- _PROBLEMS TO WORK ON_
1. Quote exactly the part of the text on testing conditional independence in R that opens with the words containing "In this article, we" and closes with "for \(d\geq 1\).".
2. In the text on testing conditional independence in R, how many i.i.d. copies of (X, Y, Z) are generated?

- _TEXT EXCERPT_
/---
In this article, we discuss the R implementation of the testing procedure for the test of conditional independence of \(X, Y\) given \(Z\). The codes provided in this page can only be used when \(X\) and \(Y\) are real valued and \(Z \in \mathbb{R}^d\) for \(d\geq 1\).

In the following, we assume \(d=2\) and generate \(n=100\) i.i.d. copies of \((X,Y,Z)\) from the simulation scenario used in Section 4 of Patra, Sen, and Székely (2015). We assume that \(Z\sim N(0, \sigma_z^2 \textbf{I}_{d\times d})\), \(X=W+Z_1+\epsilon\), and \(X=W+Z_1+\epsilon'\), where \(Z_1\) is the first coordinate of \(Z\) and \(\epsilon, \epsilon^\prime,\) and \(W\) are three independent mean zero Gaussian random variables. Moreover, we assume that \(\epsilon, \epsilon^\prime,\) and \(W\) are independent of \(Z,\) and \(var(\epsilon)=var(\epsilon^\prime)=\sigma^2_E,\) and \(var(W)= \sigma^2_W\). Note that \(X\) and \(Y\) are conditionally independent of \(Z\) only when \(\sigma_W=0\). In the following, we fixed \(\sigma_W\) to be \(0.1\).
\---
- _EXTRACTED RECORDS_
/---
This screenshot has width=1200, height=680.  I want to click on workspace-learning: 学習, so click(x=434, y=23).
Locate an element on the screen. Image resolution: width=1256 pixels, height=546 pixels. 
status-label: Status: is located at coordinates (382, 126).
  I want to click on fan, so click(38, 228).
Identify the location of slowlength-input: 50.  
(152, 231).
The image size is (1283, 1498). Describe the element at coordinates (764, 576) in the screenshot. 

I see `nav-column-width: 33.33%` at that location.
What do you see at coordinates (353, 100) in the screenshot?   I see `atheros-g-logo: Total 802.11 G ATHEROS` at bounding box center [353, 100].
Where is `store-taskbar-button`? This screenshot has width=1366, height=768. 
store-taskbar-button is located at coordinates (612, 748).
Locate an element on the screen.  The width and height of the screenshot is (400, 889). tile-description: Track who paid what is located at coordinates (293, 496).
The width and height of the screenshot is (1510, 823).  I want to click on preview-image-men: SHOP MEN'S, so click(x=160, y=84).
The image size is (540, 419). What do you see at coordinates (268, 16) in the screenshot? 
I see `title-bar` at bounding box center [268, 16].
\---
- _EXPECTED RESPONSES_
1.
In this article, we discuss the R implementation of the testing procedure for the test of conditional independence of \(X, Y\) given \(Z\). The codes provided in this page can only be used when \(X\) and \(Y\) are real valued and \(Z \in \mathbb{R}^d\) for \(d\geq 1\).

2. 100 copies (n = 100).